What has driven performance in 3QFY12?
  • SAIL has reported a decline of 4.9% YoY in net sales. This is because of slowdown in demand from domestic as well as international markets. Rising interest rate and global uncertain economic situation has led to lower demand for steel.

    Break-up of operating costs
    (Rs m) 3QFY11 3QFY12 Change 9mFY11 9mFY12 Change
    Raw Materials 51009 44207 -13.3% 129474 139951 8.1%
    % of sales 45.2% 41.2%   41.6% 42.9%  
    Staff costs 18635 18645 0.1% 17618 61115 246.9%
    % of sales 16.5% 17.4%   5.7% 18.7%  
    Consumption of stores and spares 5808 6572 13.1% 55756 19292 -65.4%
    % of sales 5.1% 6.1%   17.9% 5.9%  
    Power & fuel 8876 11285 27.1% 26426 33141 25.4%
    % of sales 7.9% 10.5%   8.5% 10.2%  
    Other Expenditure 10843 10769 -0.7% 29917 30693 2.6%
    % of sales 9.6% 10.0%   9.6% 9.4%  

  • As far as operating profits are concerned, they have taken a hit to the tune of 10.3%.YoY during the quarter. The reason for the decline was the increase in the raw material costs. Prices of coking coal, a key raw material used in making steel, jumped to an average of USD $280 per tonne during the third quarter as compared to average USD $205 per tonne during the same period last year.
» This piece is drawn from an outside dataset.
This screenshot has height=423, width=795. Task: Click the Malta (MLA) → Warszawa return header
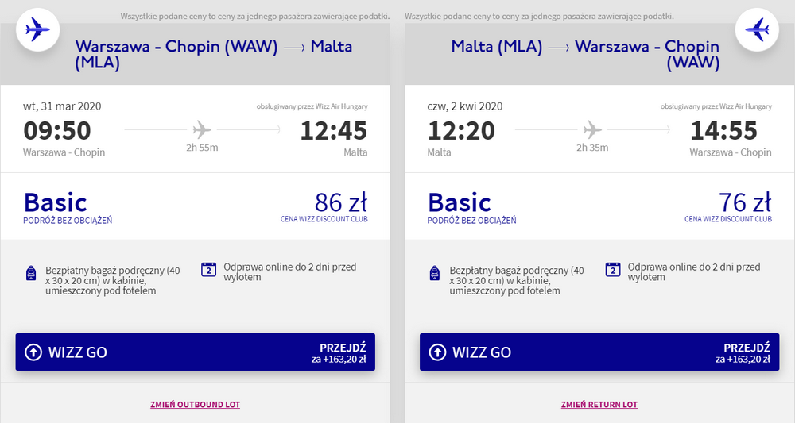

A weaker rupee makes imports more expensive. SAIL imports 70% of its coking coal requirements from international markets where prices have remained firm. Operating margins also declined by 1% YoY.

  • At the bottomline level, profits declined by 42.9% YoY during the quarter. The net profit margins declined from 10.8% in 3QFY11 to 6% in 3QFY12. The decline in net profit was because of steep Rupee depreciation against both Dollar and Euro which resulted in foreign exchange fluctuation loss of Rs 4.7 bn as compared to a profit of Rs 332 m on short term foreign currency loans in the same quarter last year.

  • The company has declared an interim dividend of Rs 1.2 per share for the financial year 2010-11.

  • During the quarter SAIL-led AFISCO (Afghan Iron & Steel Consortium), which had submitted its bid for mining exploration rights at Hajigak having an estimated reserve of 1.7 bn tonnes of iron ore, won the status of ‘Preferred bidder' for blocks B, C and D of the mines.

What to expect?
Steel prices are starting to show signs of improvement. The demand for steel from construction sector has been on the upswing and the management expects prices to improve or at least remain steady. The company's ambitious modernization plan has been delayed. By the end of the next fiscal year, its capacity is likely to reach 19 m tonne as a result of the modernisation of its five integrated steel plants. The company's follow on public offer (FPO) has been put off until the next fiscal. The company has outlined a capex plan of Rs 145 bn for FY13 for which it plans to borrow Rs 70 bn.

At the current price of Rs 110, the stock trades at around 1x our estimated FY14 book value per share. We maintain a positive view on the stock.